| Try it |
Would you print the records below without changing anything?

| Records shown |
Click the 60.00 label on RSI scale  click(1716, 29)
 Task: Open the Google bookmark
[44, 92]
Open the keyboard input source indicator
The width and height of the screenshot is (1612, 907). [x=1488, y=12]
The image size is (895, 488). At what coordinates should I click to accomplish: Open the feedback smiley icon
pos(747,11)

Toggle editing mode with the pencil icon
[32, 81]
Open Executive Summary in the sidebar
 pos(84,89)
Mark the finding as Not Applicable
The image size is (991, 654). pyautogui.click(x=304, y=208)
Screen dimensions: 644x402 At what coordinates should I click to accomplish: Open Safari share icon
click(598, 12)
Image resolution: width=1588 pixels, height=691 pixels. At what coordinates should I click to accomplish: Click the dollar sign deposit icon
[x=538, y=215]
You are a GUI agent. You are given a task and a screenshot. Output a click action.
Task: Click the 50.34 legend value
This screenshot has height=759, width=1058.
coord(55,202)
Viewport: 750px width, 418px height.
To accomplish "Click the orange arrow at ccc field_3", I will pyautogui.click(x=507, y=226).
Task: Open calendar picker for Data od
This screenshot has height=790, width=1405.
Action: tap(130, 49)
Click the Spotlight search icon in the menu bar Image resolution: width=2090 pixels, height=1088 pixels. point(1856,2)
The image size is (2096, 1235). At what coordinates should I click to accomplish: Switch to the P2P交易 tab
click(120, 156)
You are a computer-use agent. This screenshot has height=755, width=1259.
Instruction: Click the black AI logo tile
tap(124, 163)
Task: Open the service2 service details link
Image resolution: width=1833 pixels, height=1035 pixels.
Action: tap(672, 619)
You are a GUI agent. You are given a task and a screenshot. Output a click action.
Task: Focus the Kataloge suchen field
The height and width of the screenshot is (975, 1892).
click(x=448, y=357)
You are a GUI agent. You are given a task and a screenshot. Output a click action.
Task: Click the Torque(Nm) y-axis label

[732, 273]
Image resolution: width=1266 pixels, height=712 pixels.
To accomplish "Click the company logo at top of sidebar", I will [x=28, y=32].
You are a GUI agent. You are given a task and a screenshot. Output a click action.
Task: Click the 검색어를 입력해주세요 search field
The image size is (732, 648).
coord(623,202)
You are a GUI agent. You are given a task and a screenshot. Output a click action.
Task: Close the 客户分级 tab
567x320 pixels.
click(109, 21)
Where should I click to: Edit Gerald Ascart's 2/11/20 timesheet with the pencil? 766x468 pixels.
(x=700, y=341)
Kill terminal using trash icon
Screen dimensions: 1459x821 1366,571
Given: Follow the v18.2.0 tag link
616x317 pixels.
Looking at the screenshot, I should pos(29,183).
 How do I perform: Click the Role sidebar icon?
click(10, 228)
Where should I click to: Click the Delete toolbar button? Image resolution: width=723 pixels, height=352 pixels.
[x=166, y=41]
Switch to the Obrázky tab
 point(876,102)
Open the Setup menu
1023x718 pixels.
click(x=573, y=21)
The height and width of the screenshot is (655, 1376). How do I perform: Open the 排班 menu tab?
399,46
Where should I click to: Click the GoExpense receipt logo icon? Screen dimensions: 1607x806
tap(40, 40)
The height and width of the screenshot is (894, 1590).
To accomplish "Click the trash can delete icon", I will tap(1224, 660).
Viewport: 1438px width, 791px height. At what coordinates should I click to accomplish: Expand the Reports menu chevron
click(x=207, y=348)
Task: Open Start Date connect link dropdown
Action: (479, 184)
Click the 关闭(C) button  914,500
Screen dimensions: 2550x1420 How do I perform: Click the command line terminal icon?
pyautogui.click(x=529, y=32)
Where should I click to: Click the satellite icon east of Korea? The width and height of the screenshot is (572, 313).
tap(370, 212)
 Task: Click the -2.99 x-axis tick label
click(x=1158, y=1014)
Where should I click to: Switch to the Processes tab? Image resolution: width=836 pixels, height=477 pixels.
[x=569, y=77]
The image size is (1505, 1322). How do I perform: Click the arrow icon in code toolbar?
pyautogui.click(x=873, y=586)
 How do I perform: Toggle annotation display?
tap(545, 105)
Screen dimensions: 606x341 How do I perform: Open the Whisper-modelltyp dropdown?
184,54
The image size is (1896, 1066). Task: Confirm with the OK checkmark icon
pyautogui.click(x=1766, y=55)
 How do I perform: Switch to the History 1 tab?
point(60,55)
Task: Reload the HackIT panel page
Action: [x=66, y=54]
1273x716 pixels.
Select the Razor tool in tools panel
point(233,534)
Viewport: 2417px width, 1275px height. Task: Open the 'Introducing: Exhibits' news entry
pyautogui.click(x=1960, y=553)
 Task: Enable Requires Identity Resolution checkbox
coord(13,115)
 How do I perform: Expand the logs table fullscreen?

| Your solution |
Click the 60.00 label on RSI scale  click(1716, 29)
 Task: Open the Google bookmark
[44, 92]
Open the keyboard input source indicator
The width and height of the screenshot is (1612, 907). [x=1488, y=12]
The image size is (895, 488). At what coordinates should I click to accomplish: Open the feedback smiley icon
pos(747,11)

Toggle editing mode with the pencil icon
[32, 81]
Open Executive Summary in the sidebar
 pos(84,89)
Mark the finding as Not Applicable
The image size is (991, 654). pyautogui.click(x=304, y=208)
Screen dimensions: 644x402 At what coordinates should I click to accomplish: Open Safari share icon
click(598, 12)
Image resolution: width=1588 pixels, height=691 pixels. At what coordinates should I click to accomplish: Click the dollar sign deposit icon
[x=538, y=215]
You are a GUI agent. You are given a task and a screenshot. Output a click action.
Task: Click the 50.34 legend value
This screenshot has height=759, width=1058.
coord(55,202)
Viewport: 750px width, 418px height.
To accomplish "Click the orange arrow at ccc field_3", I will pyautogui.click(x=507, y=226).
Task: Open calendar picker for Data od
This screenshot has height=790, width=1405.
Action: tap(130, 49)
Click the Spotlight search icon in the menu bar Image resolution: width=2090 pixels, height=1088 pixels. point(1856,2)
The image size is (2096, 1235). At what coordinates should I click to accomplish: Switch to the P2P交易 tab
click(120, 156)
You are a computer-use agent. This screenshot has height=755, width=1259.
Instruction: Click the black AI logo tile
tap(124, 163)
Task: Open the service2 service details link
Image resolution: width=1833 pixels, height=1035 pixels.
Action: tap(672, 619)
You are a GUI agent. You are given a task and a screenshot. Output a click action.
Task: Focus the Kataloge suchen field
The height and width of the screenshot is (975, 1892).
click(x=448, y=357)
You are a GUI agent. You are given a task and a screenshot. Output a click action.
Task: Click the Torque(Nm) y-axis label

[732, 273]
Image resolution: width=1266 pixels, height=712 pixels.
To accomplish "Click the company logo at top of sidebar", I will [x=28, y=32].
You are a GUI agent. You are given a task and a screenshot. Output a click action.
Task: Click the 검색어를 입력해주세요 search field
The image size is (732, 648).
coord(623,202)
You are a GUI agent. You are given a task and a screenshot. Output a click action.
Task: Close the 客户分级 tab
567x320 pixels.
click(109, 21)
Where should I click to: Edit Gerald Ascart's 2/11/20 timesheet with the pencil? 766x468 pixels.
(x=700, y=341)
Kill terminal using trash icon
Screen dimensions: 1459x821 1366,571
Given: Follow the v18.2.0 tag link
616x317 pixels.
Looking at the screenshot, I should pos(29,183).
 How do I perform: Click the Role sidebar icon?
click(10, 228)
Where should I click to: Click the Delete toolbar button? Image resolution: width=723 pixels, height=352 pixels.
[x=166, y=41]
Switch to the Obrázky tab
 point(876,102)
Open the Setup menu
1023x718 pixels.
click(x=573, y=21)
The height and width of the screenshot is (655, 1376). How do I perform: Open the 排班 menu tab?
399,46
Where should I click to: Click the GoExpense receipt logo icon? Screen dimensions: 1607x806
tap(40, 40)
The height and width of the screenshot is (894, 1590).
To accomplish "Click the trash can delete icon", I will tap(1224, 660).
Viewport: 1438px width, 791px height. At what coordinates should I click to accomplish: Expand the Reports menu chevron
click(x=207, y=348)
Task: Open Start Date connect link dropdown
Action: (479, 184)
Click the 关闭(C) button  914,500
Screen dimensions: 2550x1420 How do I perform: Click the command line terminal icon?
pyautogui.click(x=529, y=32)
Where should I click to: Click the satellite icon east of Korea? The width and height of the screenshot is (572, 313).
tap(370, 212)
 Task: Click the -2.99 x-axis tick label
click(x=1158, y=1014)
Where should I click to: Switch to the Processes tab? Image resolution: width=836 pixels, height=477 pixels.
[x=569, y=77]
The image size is (1505, 1322). How do I perform: Click the arrow icon in code toolbar?
pyautogui.click(x=873, y=586)
 How do I perform: Toggle annotation display?
tap(545, 105)
Screen dimensions: 606x341 How do I perform: Open the Whisper-modelltyp dropdown?
184,54
The image size is (1896, 1066). Task: Confirm with the OK checkmark icon
pyautogui.click(x=1766, y=55)
 How do I perform: Switch to the History 1 tab?
point(60,55)
Task: Reload the HackIT panel page
Action: [x=66, y=54]
1273x716 pixels.
Select the Razor tool in tools panel
point(233,534)
Viewport: 2417px width, 1275px height. Task: Open the 'Introducing: Exhibits' news entry
pyautogui.click(x=1960, y=553)
 Task: Enable Requires Identity Resolution checkbox
coord(13,115)
 How do I perform: Expand the logs table fullscreen?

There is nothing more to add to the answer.